东莞市按照统一制度、统一标准、统一管理、统一基金调剂使用的原则,从7月1日起,在全市建立统一的社会基本医疗保险制度,从制度上打破了保障人群的城乡分割,将全市职工(含新莞人)、按月领取养老金或失业金人员、本市灵活就业人员及城乡居民全部纳入社会基本医疗保险制度的覆盖范围,其主要内容包括:
一、基金筹集标准。按“多方筹资,财政补贴”的原则,以上年度全市职工月平均工资的3%筹集。基金筹集分为住院及门诊两部分,其中住院部分缴费费率为2%,门诊部分缴费费率为1%。职工的住院部分缴费全部由单位缴纳;门诊部分缴费由单位缴纳0.3%,个人缴纳0.5%,市镇(街)财政补贴0.2%。灵活就业人员的住院部分缴费由个人缴纳;门诊部分缴费个人缴纳0.8%,市镇(街)财政补贴0.2%。城乡居民的住院部分及门诊部分缴费均由个人及市镇(街)财政按各半比例分摊。
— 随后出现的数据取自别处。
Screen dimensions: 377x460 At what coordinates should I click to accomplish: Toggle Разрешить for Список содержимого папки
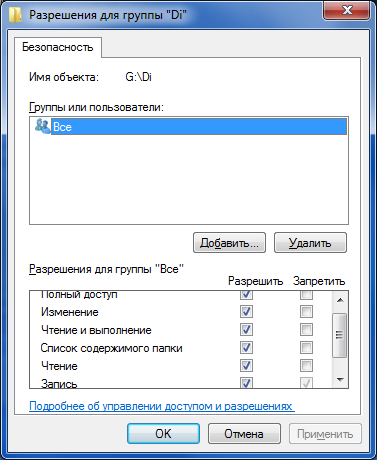pyautogui.click(x=246, y=348)
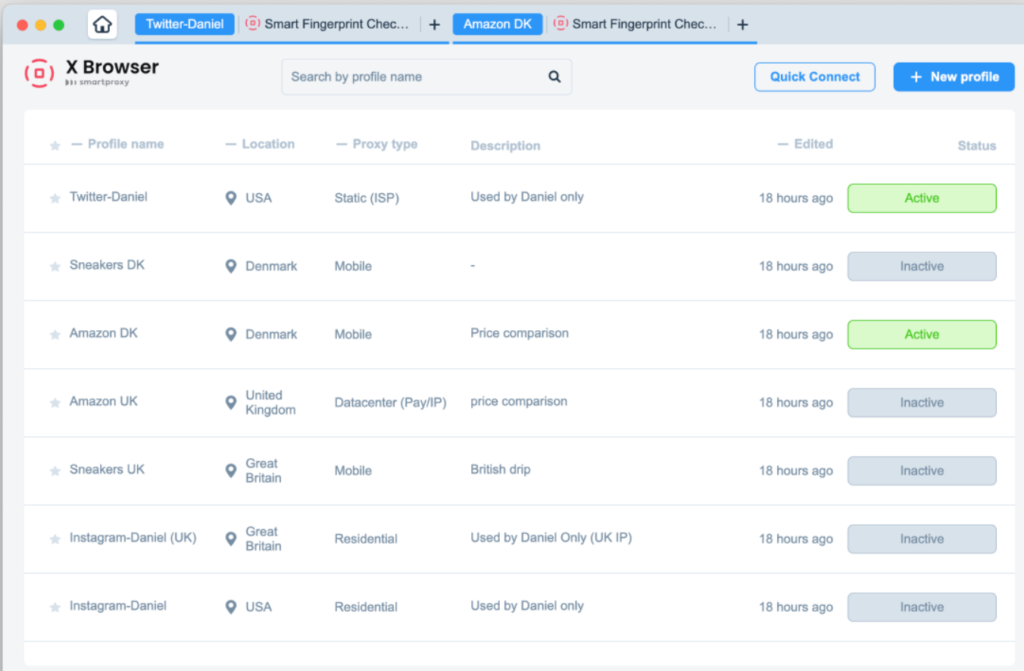Screen dimensions: 1024x671
Task: Toggle favorite star for Amazon UK
Action: (55, 402)
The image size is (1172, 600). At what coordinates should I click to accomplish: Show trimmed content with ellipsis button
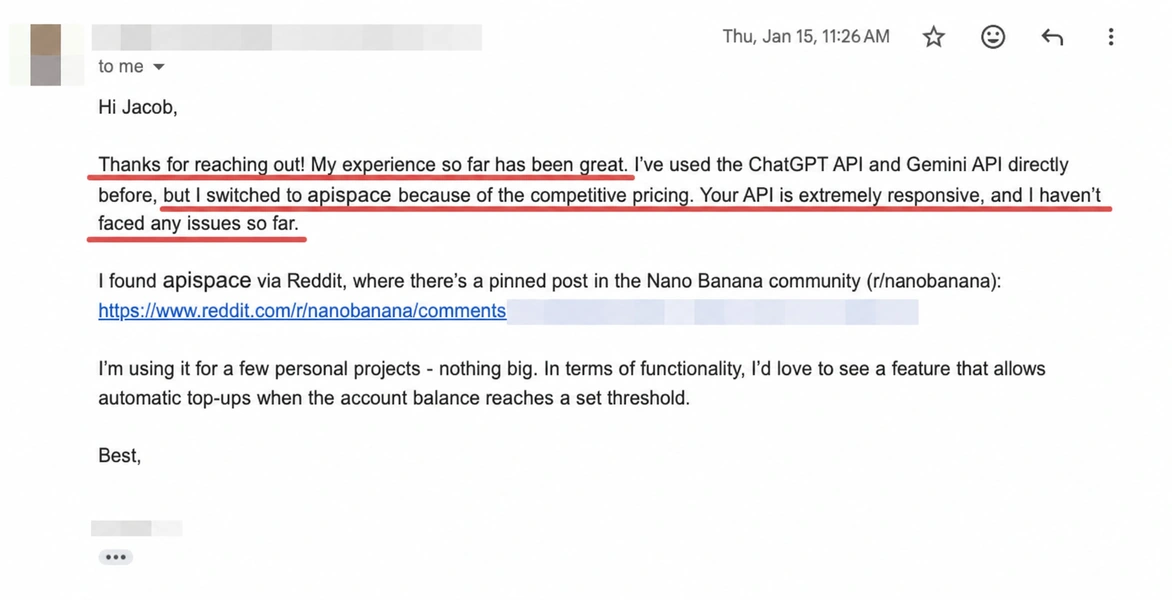pos(115,557)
二、待遇标准。参保人可享受的医保待遇包括住院、特定门诊和门诊三项。住院及特定门诊基本医疗费用年度最高支付限额为4万元/人年。其中,住院发生的基本医疗费,基金按95%(退休人员按100%)核付;特定门诊基本医疗费,按60%(退休人员按65%)核付。门诊发生基本医疗费,基金按60%核付,不设最高封顶线,采用社区卫生服务的方式享受待遇。
三、管理服务。主要以原职工基本医疗保险制度为蓝本,并在门诊医疗方面进行了新尝试,如指定社区卫生服务机构就医制度、逐级转诊制度、界定门诊医疗待遇支付范围、推行特定门诊社区服务模式和采用“总量控制、定额包干”的结算方式等。